Write out an exact copy of the line with "Task: Expand the Type category arrow" and of each line after it, through the end of the records below.

== Segment start ==

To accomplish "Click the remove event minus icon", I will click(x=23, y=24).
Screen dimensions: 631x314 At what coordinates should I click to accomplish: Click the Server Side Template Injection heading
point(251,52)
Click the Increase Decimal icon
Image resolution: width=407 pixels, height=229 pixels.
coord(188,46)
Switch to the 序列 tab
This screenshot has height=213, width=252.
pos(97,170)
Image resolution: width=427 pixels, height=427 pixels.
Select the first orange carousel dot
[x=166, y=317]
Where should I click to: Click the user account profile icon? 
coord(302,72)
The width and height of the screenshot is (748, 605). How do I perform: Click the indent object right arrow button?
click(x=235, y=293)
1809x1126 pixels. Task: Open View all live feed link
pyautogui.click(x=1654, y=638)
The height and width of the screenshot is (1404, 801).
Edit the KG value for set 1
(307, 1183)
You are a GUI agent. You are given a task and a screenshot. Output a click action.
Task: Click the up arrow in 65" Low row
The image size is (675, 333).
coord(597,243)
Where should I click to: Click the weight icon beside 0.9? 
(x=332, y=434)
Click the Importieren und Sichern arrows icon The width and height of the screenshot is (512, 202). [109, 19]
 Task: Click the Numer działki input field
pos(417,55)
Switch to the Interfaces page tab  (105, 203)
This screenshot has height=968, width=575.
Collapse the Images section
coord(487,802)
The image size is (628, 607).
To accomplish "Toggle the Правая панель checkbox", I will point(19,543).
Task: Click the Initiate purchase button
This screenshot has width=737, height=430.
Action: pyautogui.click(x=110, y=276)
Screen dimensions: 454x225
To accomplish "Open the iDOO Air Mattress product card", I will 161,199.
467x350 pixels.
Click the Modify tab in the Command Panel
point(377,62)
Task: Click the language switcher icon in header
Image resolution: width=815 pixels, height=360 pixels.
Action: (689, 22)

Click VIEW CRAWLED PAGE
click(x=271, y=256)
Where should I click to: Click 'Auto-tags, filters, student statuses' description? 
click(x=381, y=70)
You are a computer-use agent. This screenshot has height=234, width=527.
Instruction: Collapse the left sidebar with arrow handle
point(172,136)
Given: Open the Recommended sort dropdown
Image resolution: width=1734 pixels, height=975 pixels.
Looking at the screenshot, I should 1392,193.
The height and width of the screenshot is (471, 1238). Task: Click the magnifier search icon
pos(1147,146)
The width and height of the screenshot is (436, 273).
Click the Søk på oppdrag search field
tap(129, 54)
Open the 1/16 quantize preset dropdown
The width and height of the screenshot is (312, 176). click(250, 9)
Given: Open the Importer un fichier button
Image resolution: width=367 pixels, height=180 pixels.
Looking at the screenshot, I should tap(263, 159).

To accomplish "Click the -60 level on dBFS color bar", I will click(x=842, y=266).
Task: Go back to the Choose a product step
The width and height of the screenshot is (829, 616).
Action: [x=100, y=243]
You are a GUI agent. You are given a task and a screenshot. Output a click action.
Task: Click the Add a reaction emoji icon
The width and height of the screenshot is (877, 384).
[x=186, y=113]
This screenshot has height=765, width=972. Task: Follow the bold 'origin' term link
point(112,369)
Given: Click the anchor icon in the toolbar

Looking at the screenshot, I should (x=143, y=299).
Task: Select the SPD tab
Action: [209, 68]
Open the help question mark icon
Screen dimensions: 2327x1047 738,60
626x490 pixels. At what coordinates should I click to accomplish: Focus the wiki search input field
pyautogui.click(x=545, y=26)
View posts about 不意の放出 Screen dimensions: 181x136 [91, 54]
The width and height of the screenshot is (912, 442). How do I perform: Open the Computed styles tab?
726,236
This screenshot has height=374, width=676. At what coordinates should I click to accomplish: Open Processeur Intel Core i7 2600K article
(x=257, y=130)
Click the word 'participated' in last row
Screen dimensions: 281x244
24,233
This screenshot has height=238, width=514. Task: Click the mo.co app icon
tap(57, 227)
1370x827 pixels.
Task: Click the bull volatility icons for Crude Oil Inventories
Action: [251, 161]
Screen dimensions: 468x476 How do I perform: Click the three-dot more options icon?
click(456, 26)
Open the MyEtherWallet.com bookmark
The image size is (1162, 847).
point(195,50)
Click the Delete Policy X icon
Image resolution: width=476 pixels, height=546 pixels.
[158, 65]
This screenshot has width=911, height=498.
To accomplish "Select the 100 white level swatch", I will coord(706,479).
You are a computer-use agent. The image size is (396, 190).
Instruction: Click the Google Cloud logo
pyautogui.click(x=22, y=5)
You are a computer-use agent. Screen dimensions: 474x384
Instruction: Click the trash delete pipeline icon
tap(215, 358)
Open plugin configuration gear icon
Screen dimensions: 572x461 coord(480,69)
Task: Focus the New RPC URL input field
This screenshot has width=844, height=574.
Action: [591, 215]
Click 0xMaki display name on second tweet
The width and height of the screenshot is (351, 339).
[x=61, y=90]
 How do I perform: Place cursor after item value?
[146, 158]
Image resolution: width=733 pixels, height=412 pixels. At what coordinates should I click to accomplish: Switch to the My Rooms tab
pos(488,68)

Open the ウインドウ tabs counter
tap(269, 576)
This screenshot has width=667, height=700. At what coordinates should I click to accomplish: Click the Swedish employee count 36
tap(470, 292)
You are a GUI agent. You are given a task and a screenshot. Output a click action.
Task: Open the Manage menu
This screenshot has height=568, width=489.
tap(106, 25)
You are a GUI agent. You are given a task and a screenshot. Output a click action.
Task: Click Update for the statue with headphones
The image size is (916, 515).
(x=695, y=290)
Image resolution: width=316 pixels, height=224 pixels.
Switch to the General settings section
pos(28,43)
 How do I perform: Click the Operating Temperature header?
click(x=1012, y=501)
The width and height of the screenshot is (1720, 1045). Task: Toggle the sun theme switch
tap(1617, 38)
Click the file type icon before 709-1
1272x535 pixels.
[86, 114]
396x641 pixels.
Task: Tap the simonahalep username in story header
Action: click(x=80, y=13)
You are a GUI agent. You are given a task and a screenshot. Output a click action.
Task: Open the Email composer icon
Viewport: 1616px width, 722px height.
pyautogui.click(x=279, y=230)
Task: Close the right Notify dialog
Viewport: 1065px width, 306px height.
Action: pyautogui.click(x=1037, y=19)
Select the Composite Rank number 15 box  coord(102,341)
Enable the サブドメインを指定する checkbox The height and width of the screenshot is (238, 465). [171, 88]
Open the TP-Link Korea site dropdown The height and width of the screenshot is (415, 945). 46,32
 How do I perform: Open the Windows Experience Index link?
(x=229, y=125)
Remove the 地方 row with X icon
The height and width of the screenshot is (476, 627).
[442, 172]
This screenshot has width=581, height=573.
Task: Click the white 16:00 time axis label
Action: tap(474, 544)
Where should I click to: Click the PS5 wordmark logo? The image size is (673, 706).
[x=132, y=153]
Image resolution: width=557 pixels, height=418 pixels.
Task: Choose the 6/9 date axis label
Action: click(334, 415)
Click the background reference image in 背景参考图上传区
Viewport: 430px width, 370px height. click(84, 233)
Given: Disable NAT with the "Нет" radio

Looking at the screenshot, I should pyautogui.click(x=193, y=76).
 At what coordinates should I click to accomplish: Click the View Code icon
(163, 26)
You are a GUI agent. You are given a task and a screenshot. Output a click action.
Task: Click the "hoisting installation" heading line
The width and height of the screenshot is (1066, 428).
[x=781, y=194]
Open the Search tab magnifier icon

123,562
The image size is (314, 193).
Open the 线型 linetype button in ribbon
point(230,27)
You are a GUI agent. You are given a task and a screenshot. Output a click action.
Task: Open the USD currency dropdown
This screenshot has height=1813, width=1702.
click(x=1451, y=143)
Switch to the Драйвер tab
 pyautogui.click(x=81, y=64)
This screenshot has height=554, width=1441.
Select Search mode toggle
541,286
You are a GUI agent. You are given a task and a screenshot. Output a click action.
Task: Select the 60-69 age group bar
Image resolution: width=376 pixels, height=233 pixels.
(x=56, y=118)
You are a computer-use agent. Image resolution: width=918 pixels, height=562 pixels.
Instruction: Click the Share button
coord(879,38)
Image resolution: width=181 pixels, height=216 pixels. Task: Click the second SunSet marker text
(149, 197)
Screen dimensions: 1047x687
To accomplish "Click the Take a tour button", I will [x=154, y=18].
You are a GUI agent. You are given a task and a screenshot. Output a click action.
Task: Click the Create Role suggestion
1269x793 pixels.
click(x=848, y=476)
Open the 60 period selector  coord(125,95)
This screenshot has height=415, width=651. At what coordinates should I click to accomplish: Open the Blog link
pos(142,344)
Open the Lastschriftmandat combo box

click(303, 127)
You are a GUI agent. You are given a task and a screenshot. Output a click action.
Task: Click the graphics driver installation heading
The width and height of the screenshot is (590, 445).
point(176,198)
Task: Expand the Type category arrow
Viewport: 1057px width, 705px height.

== Segment end ==

**SOLVED PROBLEM:**
Task: Expand the Type category arrow
Viewport: 1057px width, 705px height.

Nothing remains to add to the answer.